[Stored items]
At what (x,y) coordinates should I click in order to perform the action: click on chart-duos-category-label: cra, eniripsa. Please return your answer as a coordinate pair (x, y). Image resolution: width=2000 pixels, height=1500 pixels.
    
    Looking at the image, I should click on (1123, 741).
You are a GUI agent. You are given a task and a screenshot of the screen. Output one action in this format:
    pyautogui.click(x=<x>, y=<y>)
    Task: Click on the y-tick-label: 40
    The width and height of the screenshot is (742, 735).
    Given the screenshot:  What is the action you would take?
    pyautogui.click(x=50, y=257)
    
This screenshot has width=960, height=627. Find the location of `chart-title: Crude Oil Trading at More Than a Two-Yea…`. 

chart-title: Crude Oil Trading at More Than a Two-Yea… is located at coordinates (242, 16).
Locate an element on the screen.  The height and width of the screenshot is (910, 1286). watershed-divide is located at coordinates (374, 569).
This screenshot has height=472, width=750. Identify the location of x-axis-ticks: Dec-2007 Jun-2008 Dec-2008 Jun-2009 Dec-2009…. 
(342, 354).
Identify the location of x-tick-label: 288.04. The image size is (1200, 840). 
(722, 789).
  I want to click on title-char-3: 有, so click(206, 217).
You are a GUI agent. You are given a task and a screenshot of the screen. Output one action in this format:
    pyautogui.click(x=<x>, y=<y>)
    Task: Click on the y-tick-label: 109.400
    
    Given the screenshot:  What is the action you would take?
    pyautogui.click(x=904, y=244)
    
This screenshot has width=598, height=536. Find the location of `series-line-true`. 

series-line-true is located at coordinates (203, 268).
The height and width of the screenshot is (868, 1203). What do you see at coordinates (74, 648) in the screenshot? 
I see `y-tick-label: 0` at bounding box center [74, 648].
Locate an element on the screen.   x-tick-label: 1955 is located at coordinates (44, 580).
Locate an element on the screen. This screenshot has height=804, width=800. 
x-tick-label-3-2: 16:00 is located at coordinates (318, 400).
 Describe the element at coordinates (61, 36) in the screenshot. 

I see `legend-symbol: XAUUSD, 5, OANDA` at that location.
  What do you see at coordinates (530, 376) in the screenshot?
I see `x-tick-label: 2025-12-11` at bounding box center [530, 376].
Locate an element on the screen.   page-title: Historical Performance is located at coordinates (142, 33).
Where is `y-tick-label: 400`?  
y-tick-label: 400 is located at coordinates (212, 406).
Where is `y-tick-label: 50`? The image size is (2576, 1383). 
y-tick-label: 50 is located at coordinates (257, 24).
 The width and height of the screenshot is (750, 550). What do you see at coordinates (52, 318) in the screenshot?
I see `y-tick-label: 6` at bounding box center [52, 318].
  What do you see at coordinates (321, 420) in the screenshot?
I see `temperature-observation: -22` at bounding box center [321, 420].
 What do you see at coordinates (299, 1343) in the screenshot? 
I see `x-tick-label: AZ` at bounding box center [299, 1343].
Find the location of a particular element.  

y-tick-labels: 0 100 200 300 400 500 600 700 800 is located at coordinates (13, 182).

* _WORK ITEM_: Copy the lines above without any change, starting at the line that contains "Identify the location of x-tick-label: 288.04." and ending at the line that contains "I want to click", with both of those lines included.

* _ANSWER TO THIS EXERCISE_:
Identify the location of x-tick-label: 288.04. The image size is (1200, 840). 
(722, 789).
  I want to click on title-char-3: 有, so click(206, 217).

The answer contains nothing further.